(Items from a data source)
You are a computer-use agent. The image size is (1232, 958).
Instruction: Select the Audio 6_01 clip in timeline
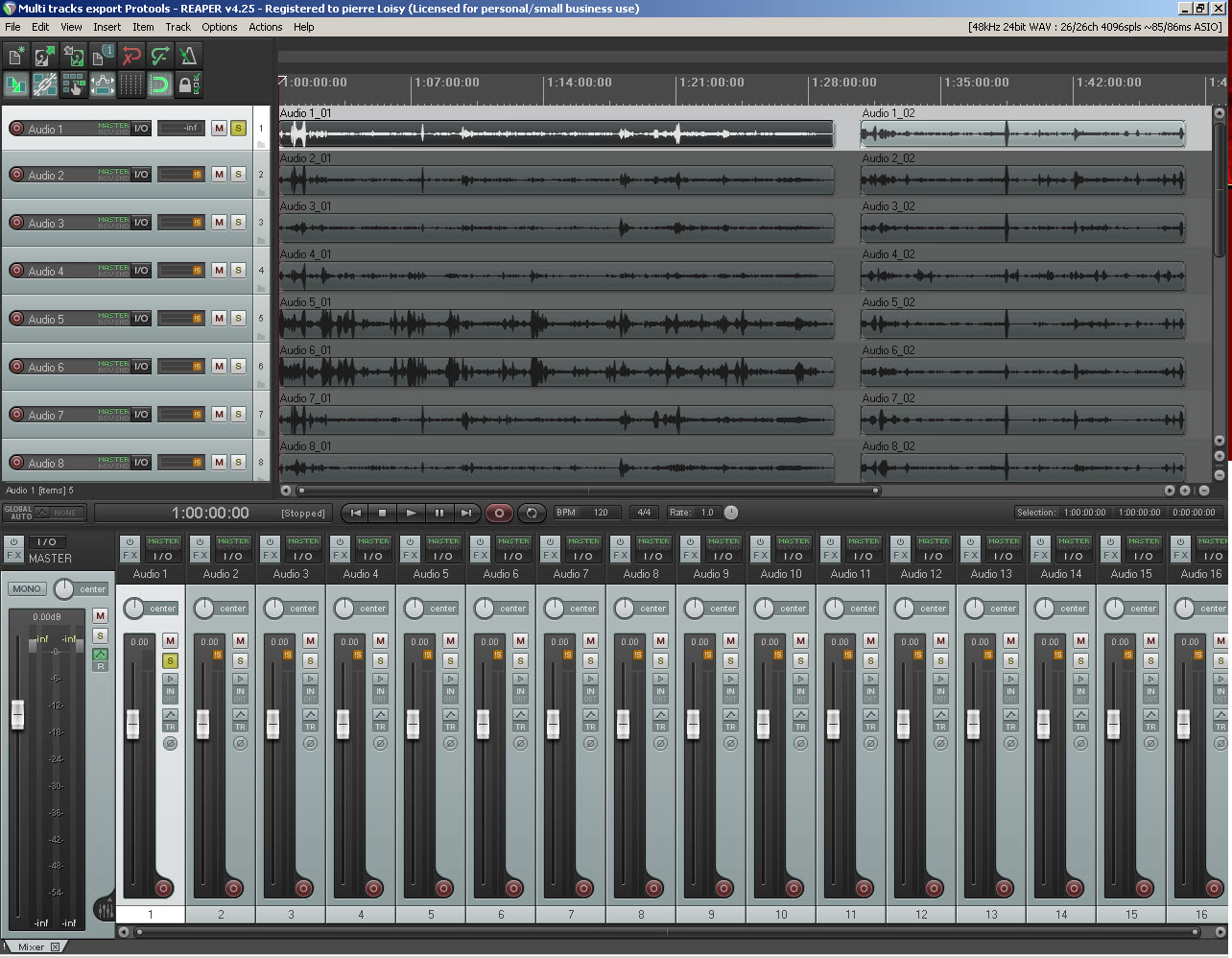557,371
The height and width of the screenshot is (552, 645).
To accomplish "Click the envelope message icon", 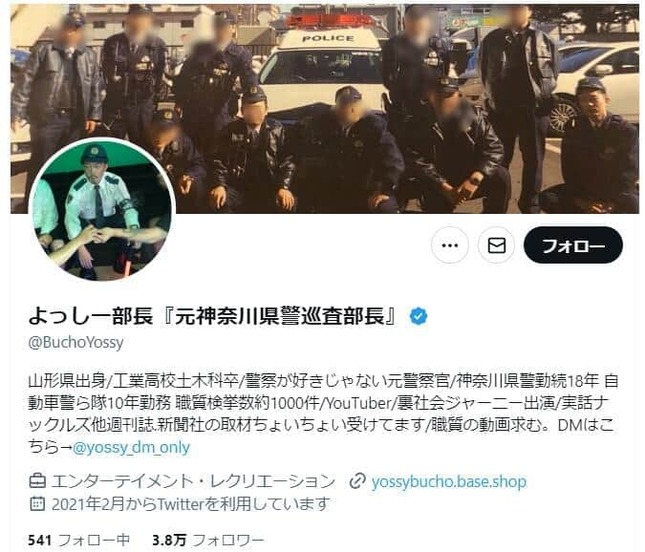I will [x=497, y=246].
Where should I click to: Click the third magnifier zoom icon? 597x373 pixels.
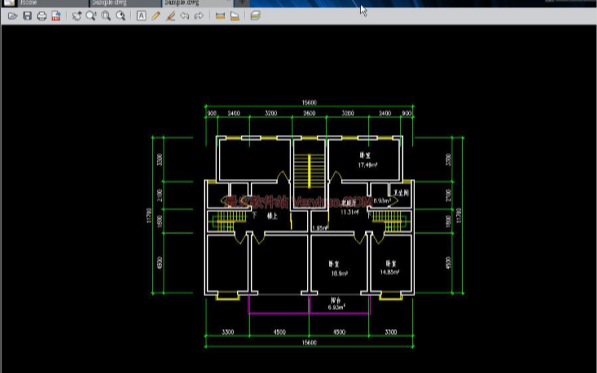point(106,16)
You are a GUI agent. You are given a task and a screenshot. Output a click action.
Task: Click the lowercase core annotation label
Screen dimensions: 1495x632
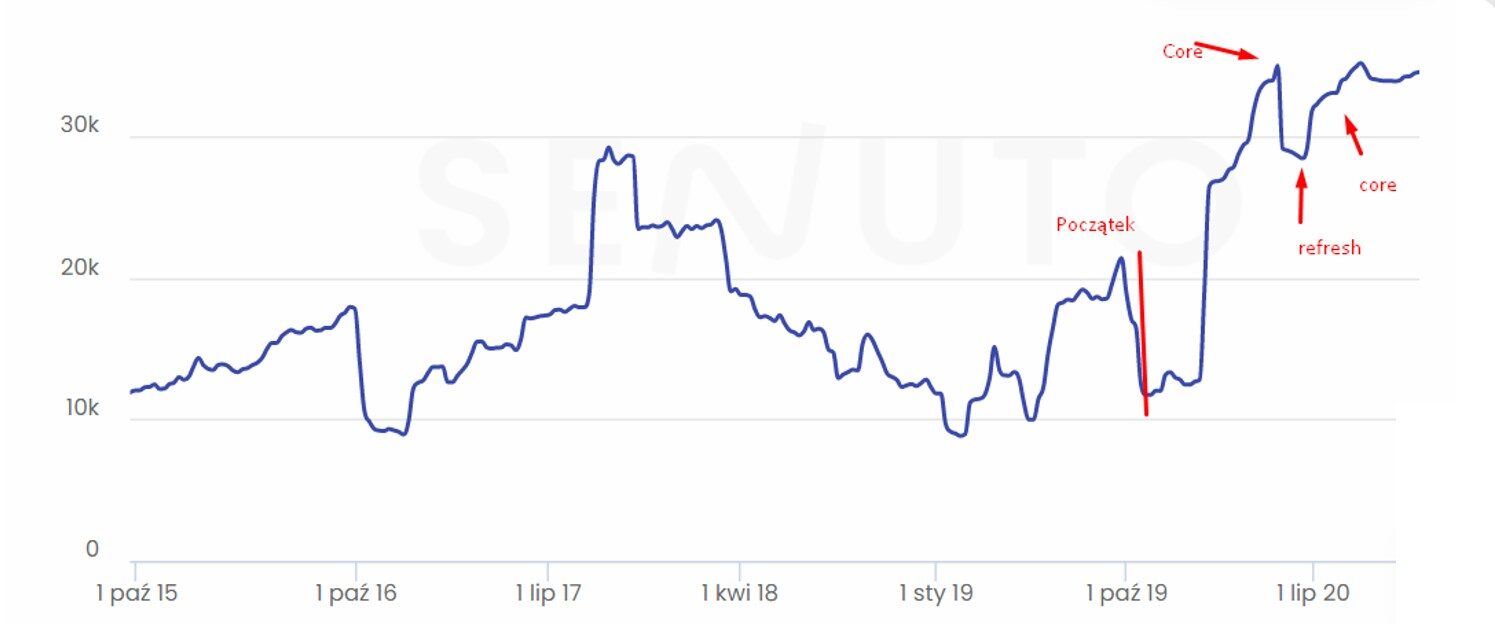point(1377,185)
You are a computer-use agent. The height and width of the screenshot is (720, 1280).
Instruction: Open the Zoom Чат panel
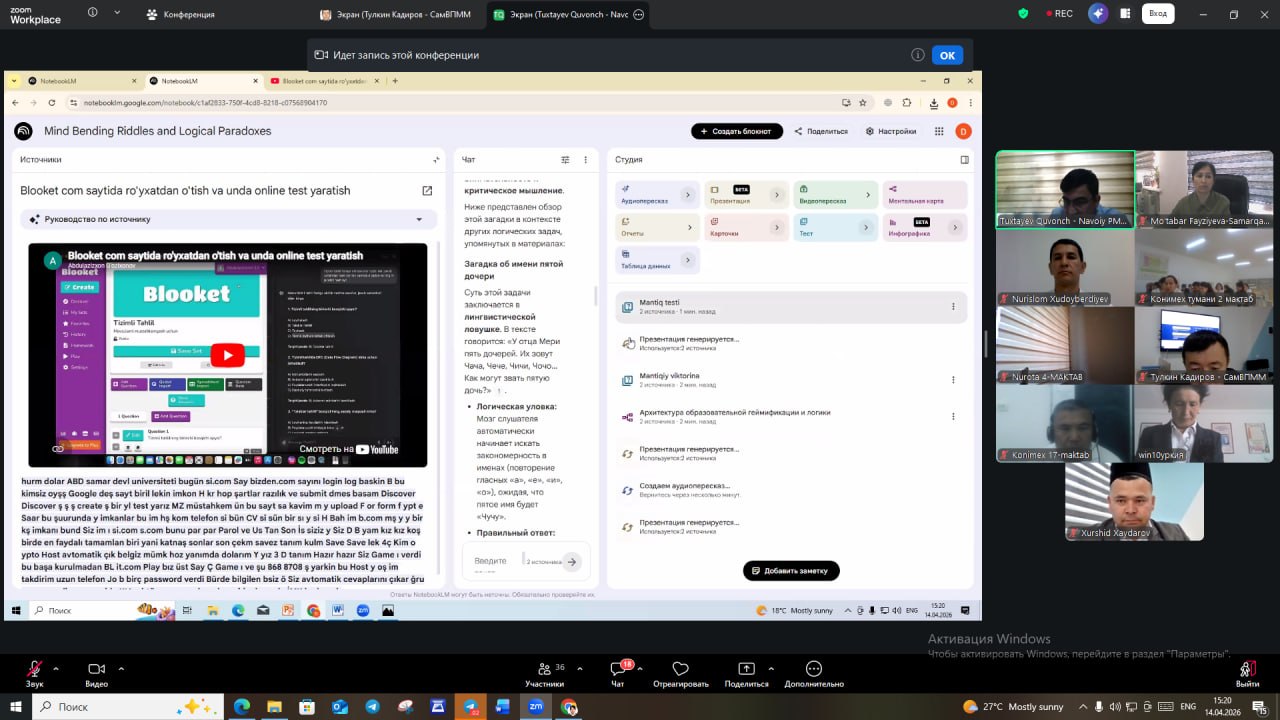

_EXERCISE_.
Take the line containing "Where should I" as the first line and the last line of the data above as the final one, and output exactly the lines between them, inclusive, with no pictures.

_WRITTEN REPLY_.
Where should I click to: Click the third magnifier zoom icon? 597x373 pixels.
point(106,16)
You are a GUI agent. You are given a task and a screenshot. Output a click action.
Task: Click the lowercase core annotation label
Screen dimensions: 1495x632
point(1377,185)
You are a computer-use agent. The height and width of the screenshot is (720, 1280).
Instruction: Open the Zoom Чат panel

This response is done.